Inventing a Way To Plug Breached Levees With Water-Filled Tubes is Good Fun...and Wonderful
Photo: Angelle Bergeron / ENR

The principal is as simple as dirt, or simpler, really. A tube of non-stretch fabric, longer than the breach and of a diameter larger than the water depth at the gap, is dropped into the flood and 80% filled with water. Positioned upstream, the current pulls it toward the breach. The bubble of air inside keeps the top above the water as the tube drifts into place, guided by lines from either the levee or an offshore barge. As the tube runs aground near the breach, the roll slows and the tube snuggles into the gap. The current tries to bend it and force it through the hole, but the laws of physics get in the way. The incompressible nature of water and the unyielding fabric of the tube turns it into a rigid plug that conforms to the breach and seals it in a flash.

Resio says the principles are scalable, and the only thing needed to plug a larger breach, like the typical 40- to 60-footers in a Mississippi River flood, is a scaled-up fabric sack.

Engineers can do more than “just wait for the flood to stop,” Resio says. His six-person team set out to solve the “intractable problem” by inventing a new set of rapid levee repair techniques. “Its just fun stuff,” he says. “You put your mind to it and start flipping things around in your head.”


Donald T. Resio

With visions of choppers bombing breached levees in New Orleans with sandbags for days, the challenge was to find a better way.

— Donald T. Resio


The project was commissioned by the federal Dept. of Homeland Security, which worries about failures of dams and levees. “They threw down the gauntlet, saying, ‘What can you do that would be a good proof-of-concept and would be big enough that people would take notice?’” Resio says. He was already working on a design for a fabric breakwater, and “I knew I could do it somehow with fabric, and one day the light bulb went on.”

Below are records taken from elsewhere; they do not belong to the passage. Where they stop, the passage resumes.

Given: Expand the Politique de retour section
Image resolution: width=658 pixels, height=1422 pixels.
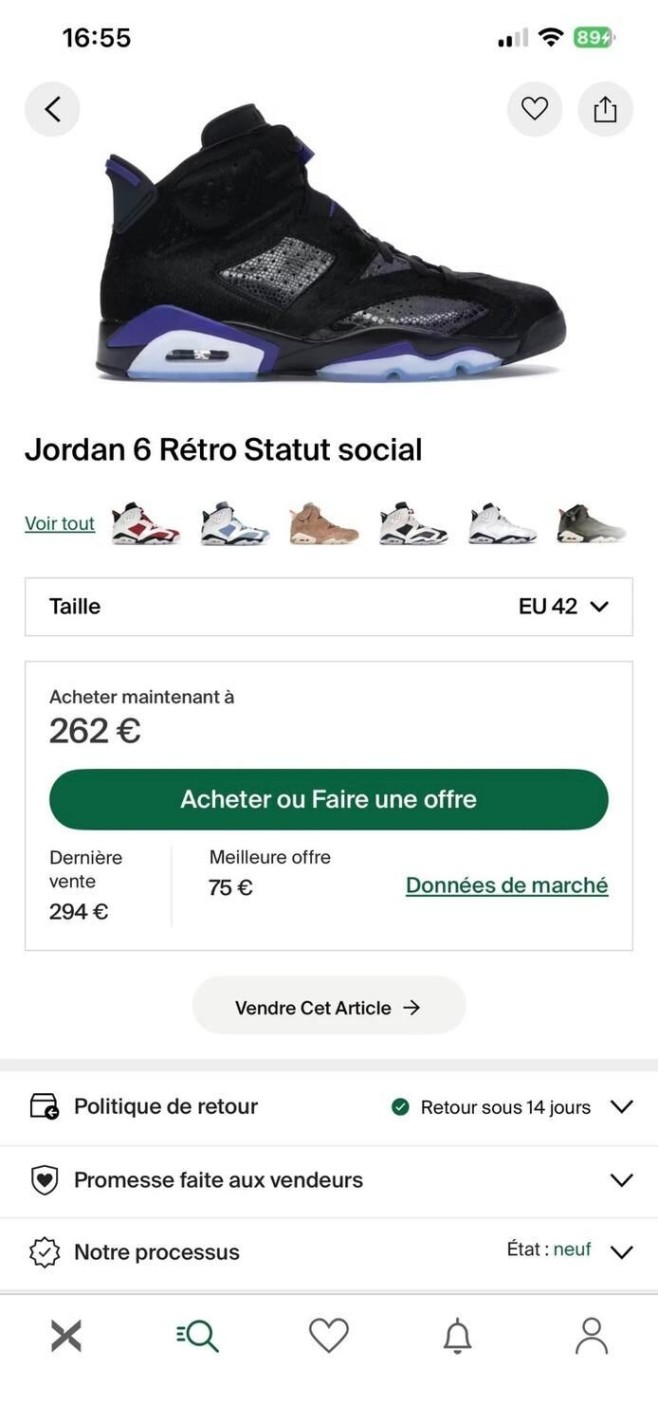Looking at the screenshot, I should point(329,1107).
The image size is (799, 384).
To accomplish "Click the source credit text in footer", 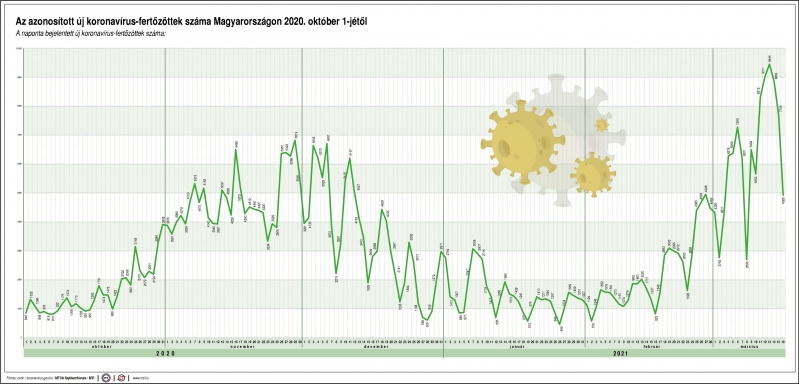I will [55, 378].
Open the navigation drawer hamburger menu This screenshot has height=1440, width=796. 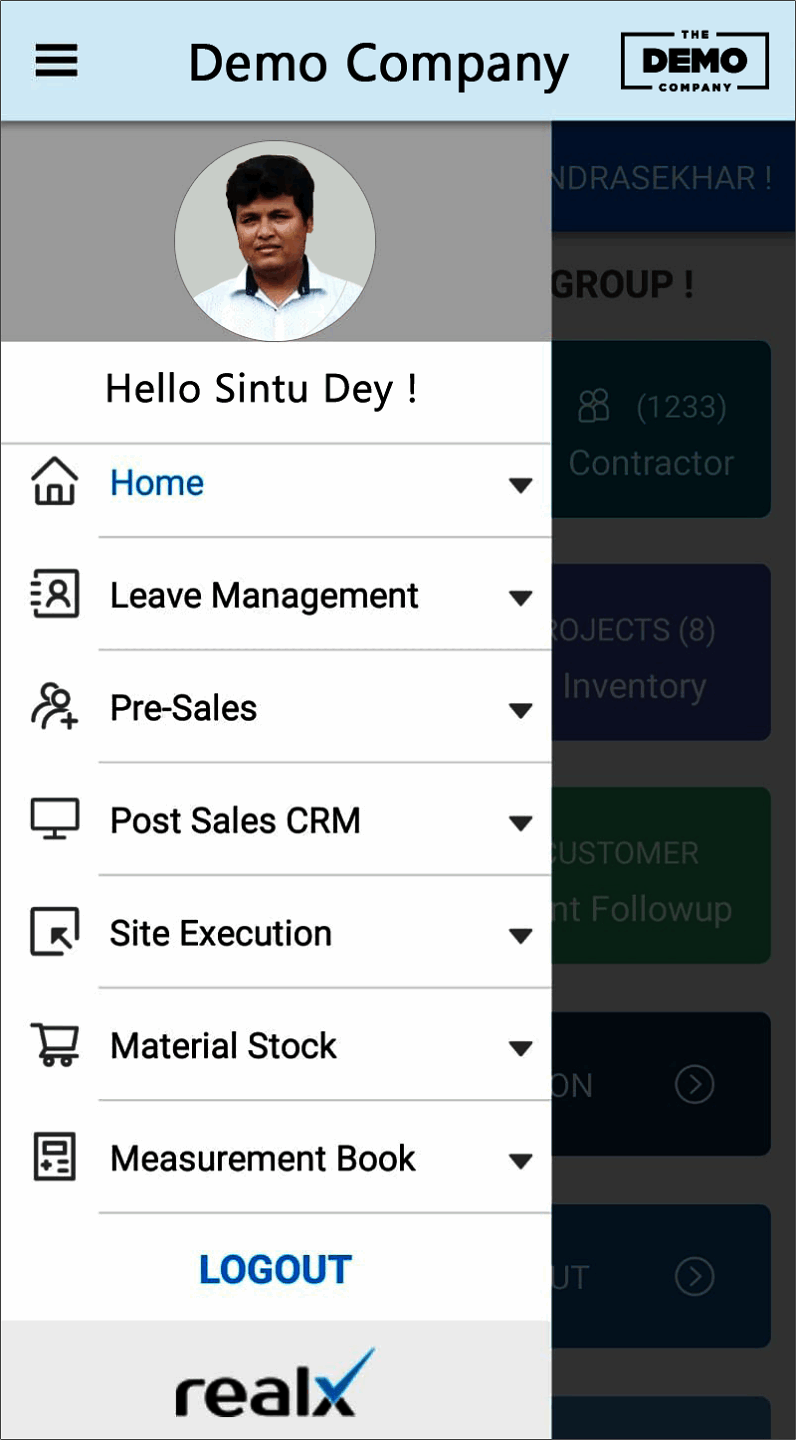(55, 60)
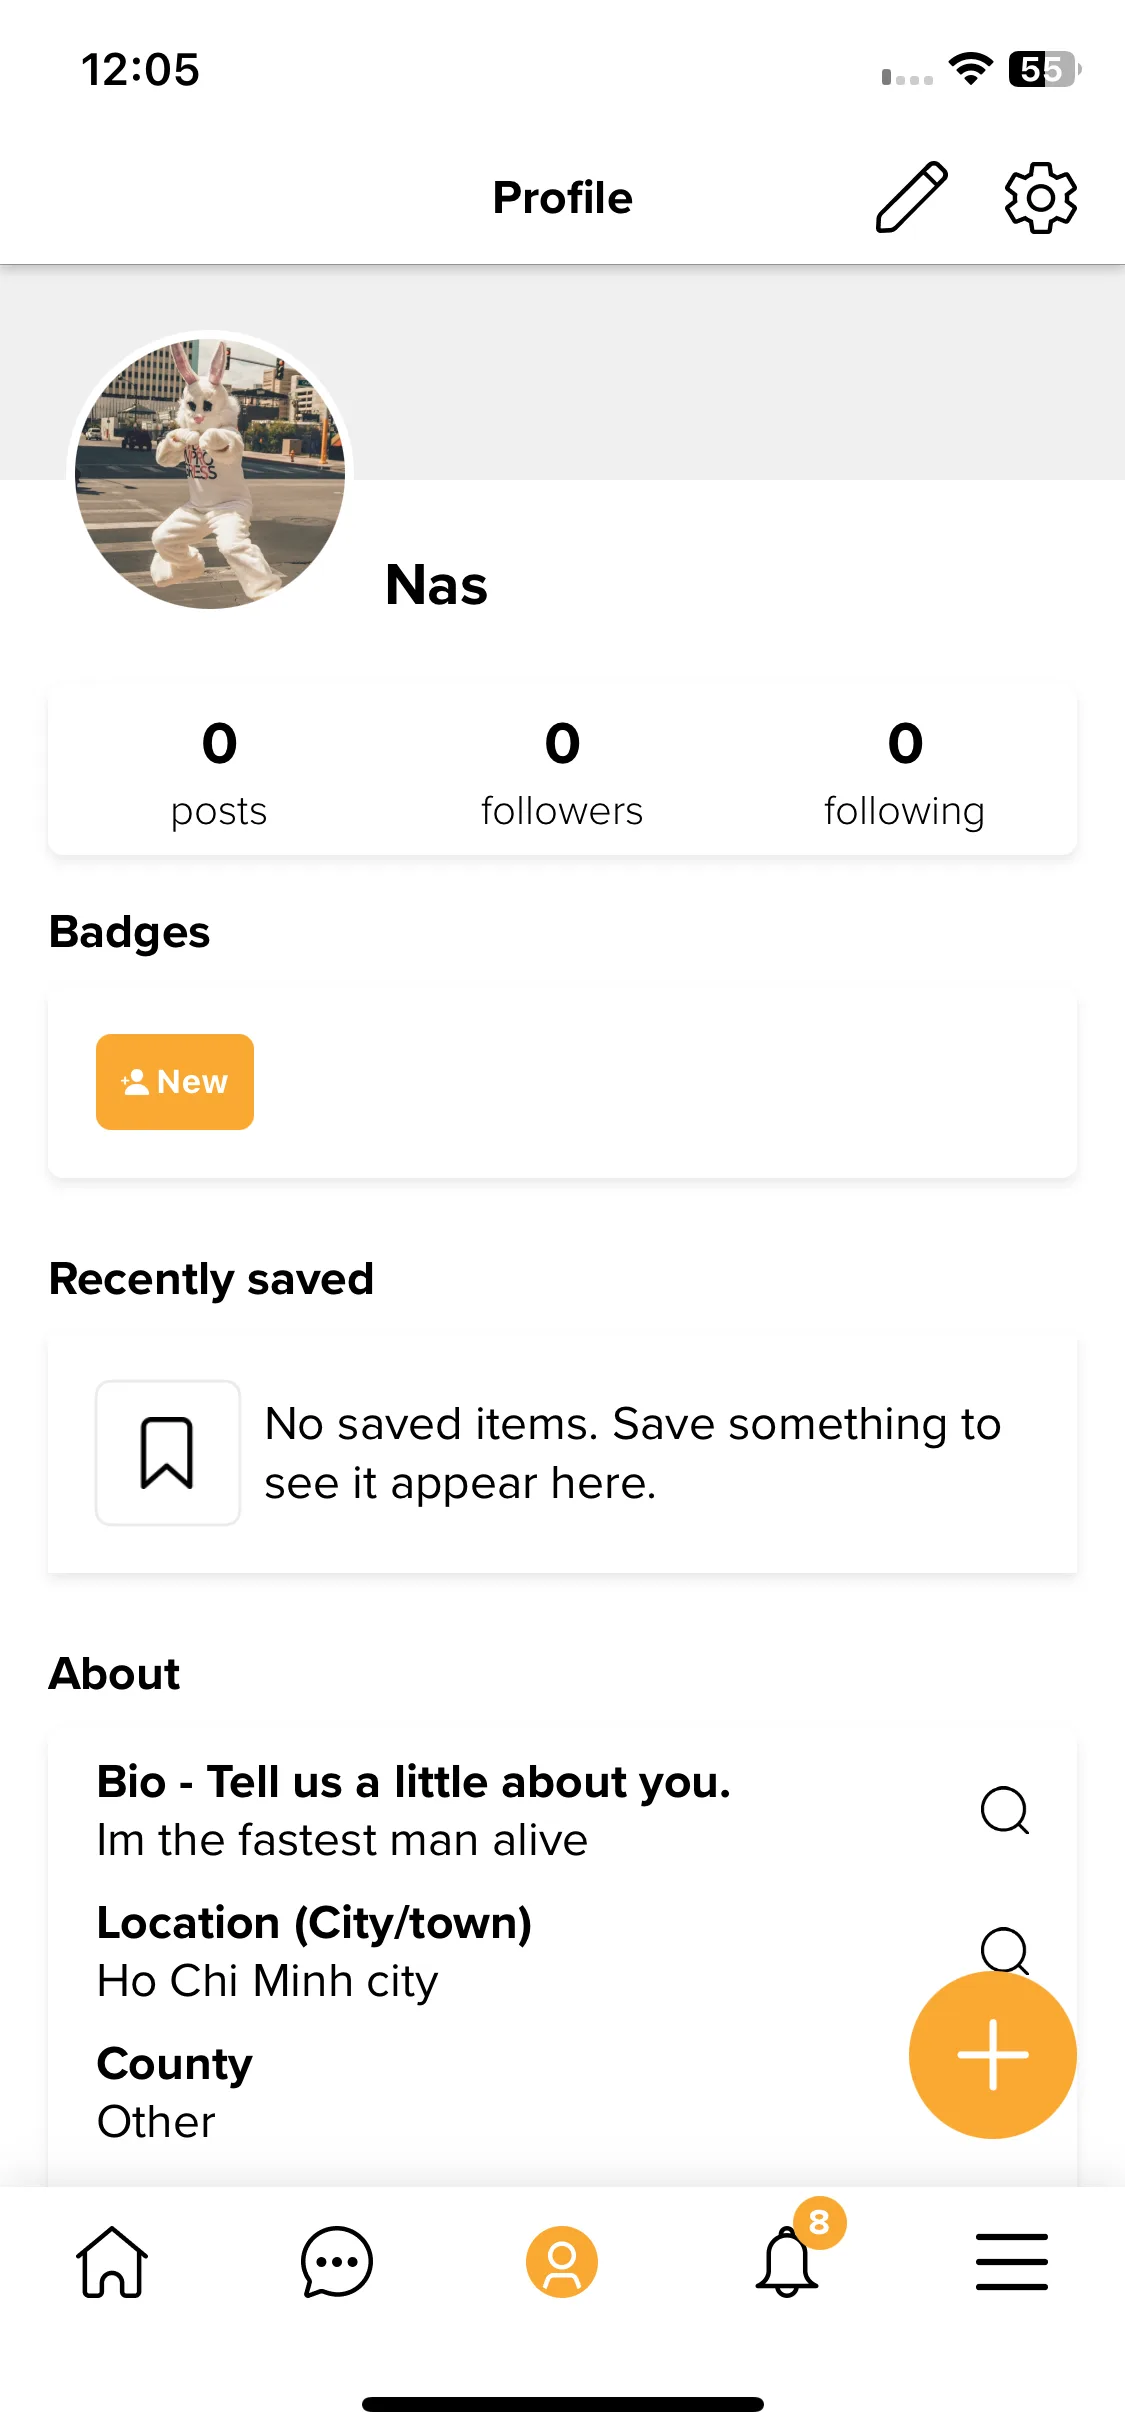Viewport: 1125px width, 2436px height.
Task: Open settings via the gear icon
Action: click(x=1040, y=197)
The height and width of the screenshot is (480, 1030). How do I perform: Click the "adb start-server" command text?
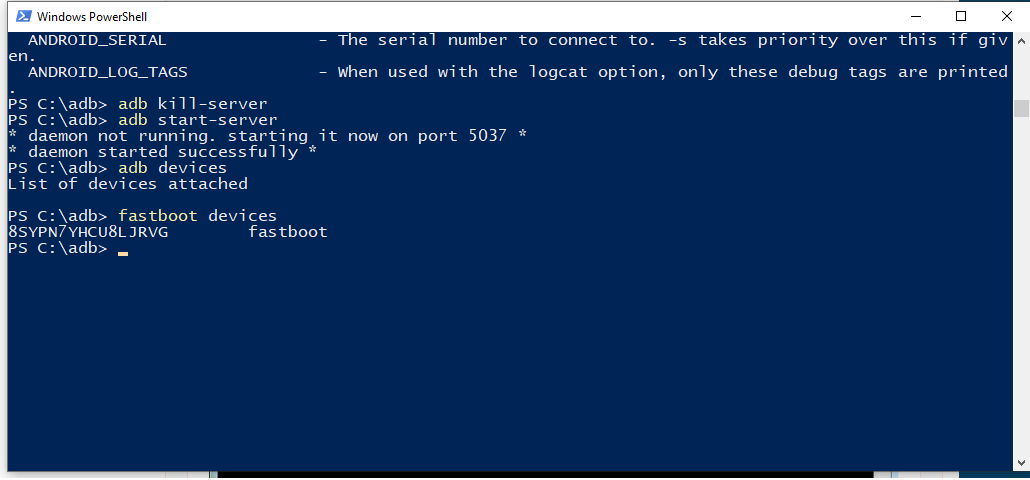pyautogui.click(x=197, y=120)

He says a product based on the model tested in Stillwater should work for a breach up to 16 ft wide by 6 ft deep. DHS is considering commercializing that, but Resio cautions users will have to be trained and know the limitations. “The last thing I want to read is “Wonder-Weenie Takes Out a House,’” he laughs.

“We still need larger tests,” he adds. “If we can stop a 20 x 10-ft breach and show the tube works as well as for the 8 x 4-ft breach, we will be in really good shape.”